Après trois années de travail, Terres Inovia, l’institut technique des oléagineux et protéagineux, propose un outil en ligne de comptage des larves d’altises pour le test Berlèse. Elle l’a présenté le 26 février 2026 au Salon de l’agriculture. Une photo de la cuvette suffit à « Berl’eyes », qui s’appuie sur une intelligence artificielle, pour les dénombrer en 15 à 30 secondes, selon la qualité du réseau. L’outil s’affranchit ainsi de la fatigue oculaire et promet un gain de temps pour les conseillers, techniciens d’expérimentation, semenciers, et tous les opérateurs pratiquant à répétition un grand nombre de tests.

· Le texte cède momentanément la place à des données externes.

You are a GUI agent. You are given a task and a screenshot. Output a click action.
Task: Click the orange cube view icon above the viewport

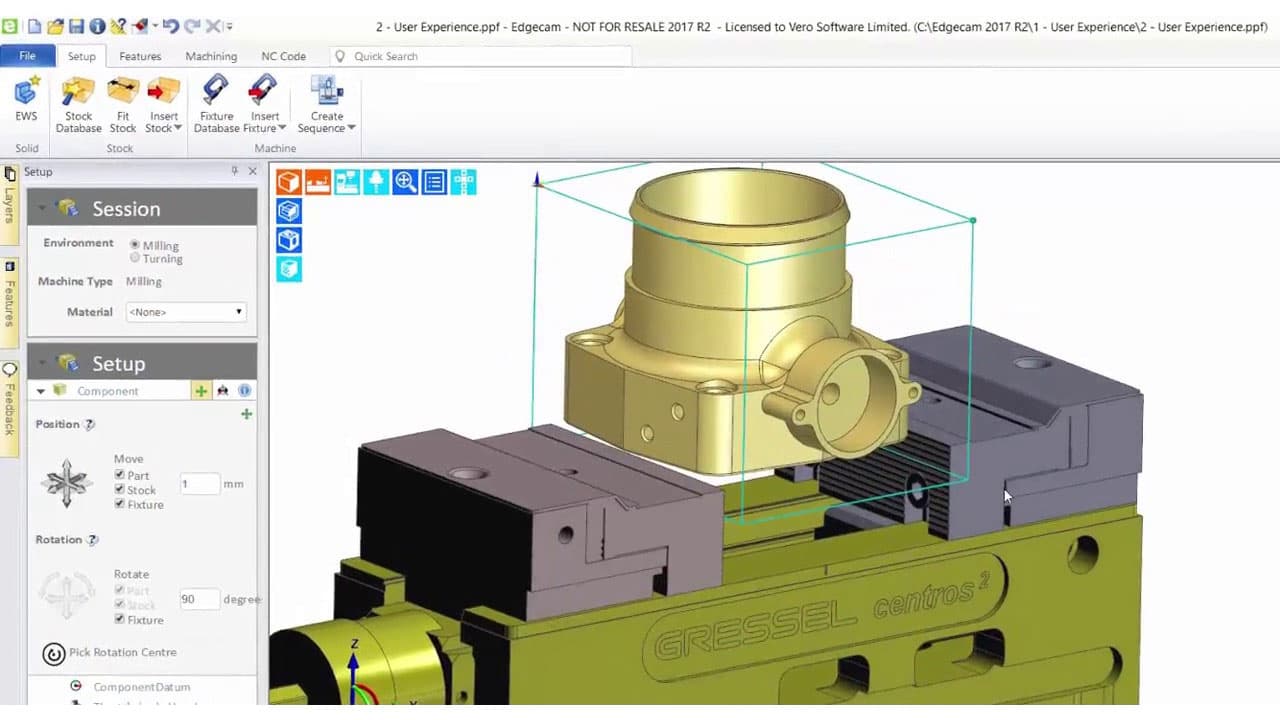pos(288,182)
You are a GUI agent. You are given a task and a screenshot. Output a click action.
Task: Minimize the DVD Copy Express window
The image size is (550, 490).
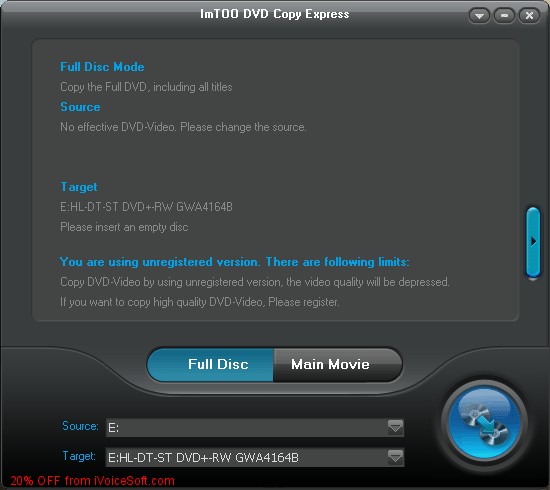(x=504, y=15)
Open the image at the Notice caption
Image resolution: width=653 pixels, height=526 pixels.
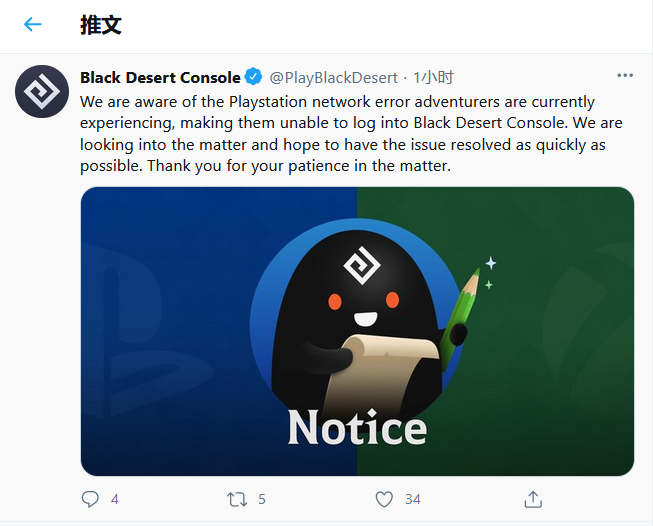[357, 428]
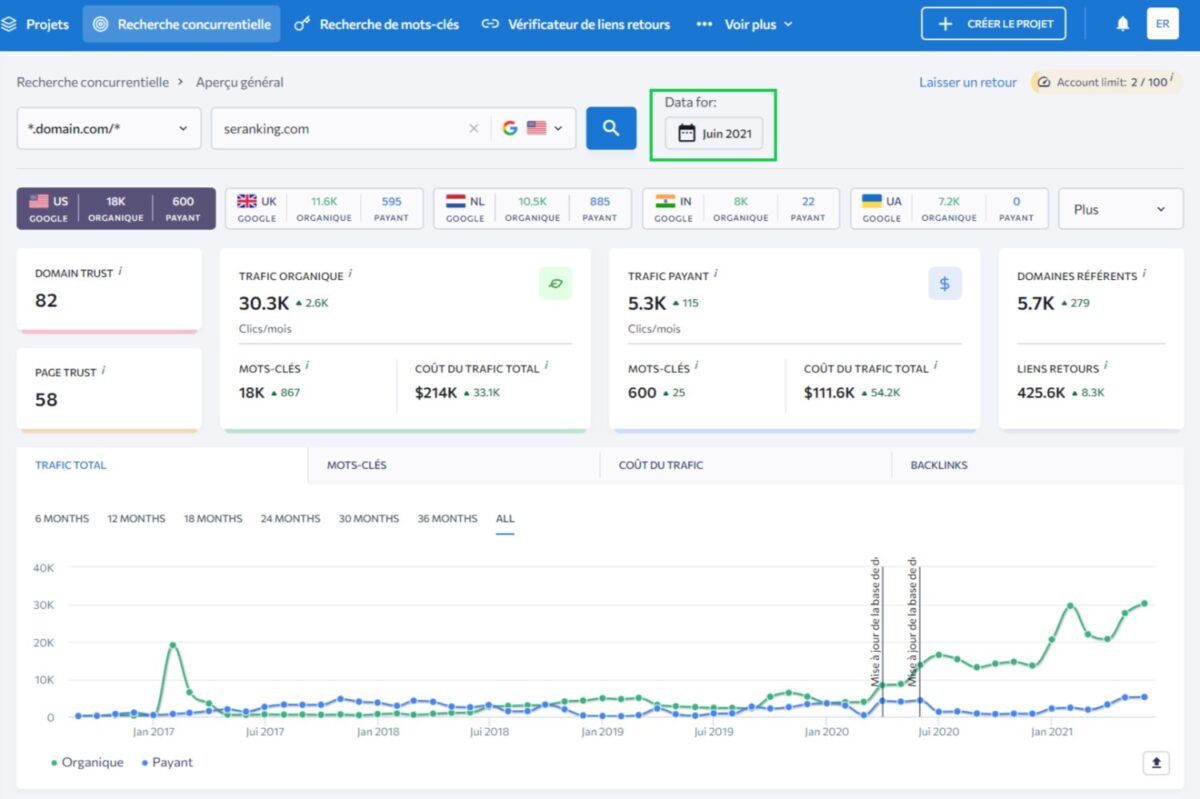The width and height of the screenshot is (1200, 799).
Task: Click the blue magnifier search button
Action: click(x=611, y=129)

Mais les agriculteurs aussi sont invités à l’utiliser. Ils seraient environ 10 000 à réaliser eux-mêmes des tests Berlèse, selon Laurent Rosso, directeur de Terres Univia, l’interprofession des huiles et des protéines végétales.
88 % d’efficacité
L’institut parle d’une efficacité de l’outil à 88 % mais prévoit une hausse progressive : plus Berl’eyes sera utilisé, plus il gagnera en précision. « Nous n’avons aucun doute sur le fait d’attendre un niveau de 95 %, c’est-à-dire qui dépasse très largement la précision humaine », a commenté Laurent Rosso. L’institut recommande de placer son téléphone à environ 30 cm de la bassine pour une meilleure efficacité.
Autres perspectives d’évolution de l’outil, à plus long terme : la précision des stades larvaires, la descente d’informations à l’échelle régionale pour informer les zones à fortes infestations ou encore la détection d’autres ravageurs, tels que les méligèthes. A posteriori, les résultats pourront également aider à la simulation des périodes à risque en les recoupant avec les données météo, a ajouté Laurent Rosso.
L’outil est accessible gratuitement et le restera pour les agriculteurs, mais pourrait devenir payant pour les structures en ayant un usage « industriel ».